Saved data entries
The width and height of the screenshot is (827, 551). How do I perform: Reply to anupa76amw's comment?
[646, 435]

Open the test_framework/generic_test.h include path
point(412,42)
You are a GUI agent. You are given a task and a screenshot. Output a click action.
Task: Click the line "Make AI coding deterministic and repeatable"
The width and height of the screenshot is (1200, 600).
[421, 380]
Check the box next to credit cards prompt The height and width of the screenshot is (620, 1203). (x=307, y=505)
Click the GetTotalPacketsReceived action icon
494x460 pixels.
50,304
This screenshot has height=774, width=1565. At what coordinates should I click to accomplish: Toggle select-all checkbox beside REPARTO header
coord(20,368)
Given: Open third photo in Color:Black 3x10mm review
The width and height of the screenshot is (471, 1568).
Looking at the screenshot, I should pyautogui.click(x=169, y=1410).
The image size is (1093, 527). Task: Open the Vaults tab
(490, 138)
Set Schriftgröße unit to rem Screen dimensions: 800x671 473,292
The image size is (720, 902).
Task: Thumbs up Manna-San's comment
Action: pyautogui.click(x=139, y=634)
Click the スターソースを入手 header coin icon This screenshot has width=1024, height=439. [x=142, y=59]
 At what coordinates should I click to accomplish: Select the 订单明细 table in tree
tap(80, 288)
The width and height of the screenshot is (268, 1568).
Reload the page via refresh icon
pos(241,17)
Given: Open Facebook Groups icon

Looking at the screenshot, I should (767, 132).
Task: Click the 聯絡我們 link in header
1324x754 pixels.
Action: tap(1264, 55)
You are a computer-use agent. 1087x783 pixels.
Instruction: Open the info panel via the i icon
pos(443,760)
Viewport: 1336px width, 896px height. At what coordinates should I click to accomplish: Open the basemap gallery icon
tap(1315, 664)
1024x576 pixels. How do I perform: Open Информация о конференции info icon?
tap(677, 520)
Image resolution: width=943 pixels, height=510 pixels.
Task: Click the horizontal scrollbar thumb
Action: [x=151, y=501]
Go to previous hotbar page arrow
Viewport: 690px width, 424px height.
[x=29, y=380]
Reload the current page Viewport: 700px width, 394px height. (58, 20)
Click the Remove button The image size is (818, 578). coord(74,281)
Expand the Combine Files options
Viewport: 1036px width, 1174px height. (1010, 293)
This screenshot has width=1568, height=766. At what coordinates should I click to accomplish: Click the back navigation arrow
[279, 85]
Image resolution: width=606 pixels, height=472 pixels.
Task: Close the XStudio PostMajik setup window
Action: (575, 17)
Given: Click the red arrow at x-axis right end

Task prompt:
Would you print all of the entries exactly as they stand?

Final answer:
The width and height of the screenshot is (827, 551). How do I perform: Reply to anupa76amw's comment?
[646, 435]

Open the test_framework/generic_test.h include path
point(412,42)
You are a GUI agent. You are given a task and a screenshot. Output a click action.
Task: Click the line "Make AI coding deterministic and repeatable"
The width and height of the screenshot is (1200, 600).
[421, 380]
Check the box next to credit cards prompt The height and width of the screenshot is (620, 1203). (x=307, y=505)
Click the GetTotalPacketsReceived action icon
494x460 pixels.
50,304
This screenshot has height=774, width=1565. At what coordinates should I click to accomplish: Toggle select-all checkbox beside REPARTO header
coord(20,368)
Given: Open third photo in Color:Black 3x10mm review
The width and height of the screenshot is (471, 1568).
Looking at the screenshot, I should pyautogui.click(x=169, y=1410).
The image size is (1093, 527). Task: Open the Vaults tab
(490, 138)
Set Schriftgröße unit to rem Screen dimensions: 800x671 473,292
The image size is (720, 902).
Task: Thumbs up Manna-San's comment
Action: pyautogui.click(x=139, y=634)
Click the スターソースを入手 header coin icon This screenshot has width=1024, height=439. [x=142, y=59]
 At what coordinates should I click to accomplish: Select the 订单明细 table in tree
tap(80, 288)
The width and height of the screenshot is (268, 1568).
Reload the page via refresh icon
pos(241,17)
Given: Open Facebook Groups icon

Looking at the screenshot, I should (767, 132).
Task: Click the 聯絡我們 link in header
1324x754 pixels.
Action: tap(1264, 55)
You are a computer-use agent. 1087x783 pixels.
Instruction: Open the info panel via the i icon
pos(443,760)
Viewport: 1336px width, 896px height. At what coordinates should I click to accomplish: Open the basemap gallery icon
tap(1315, 664)
1024x576 pixels. How do I perform: Open Информация о конференции info icon?
tap(677, 520)
Image resolution: width=943 pixels, height=510 pixels.
Task: Click the horizontal scrollbar thumb
Action: [x=151, y=501]
Go to previous hotbar page arrow
Viewport: 690px width, 424px height.
[x=29, y=380]
Reload the current page Viewport: 700px width, 394px height. (58, 20)
Click the Remove button The image size is (818, 578). coord(74,281)
Expand the Combine Files options
Viewport: 1036px width, 1174px height. (1010, 293)
This screenshot has width=1568, height=766. At what coordinates should I click to accomplish: Click the back navigation arrow
[279, 85]
Image resolution: width=606 pixels, height=472 pixels.
Task: Close the XStudio PostMajik setup window
Action: (575, 17)
Given: Click the red arrow at x-axis right end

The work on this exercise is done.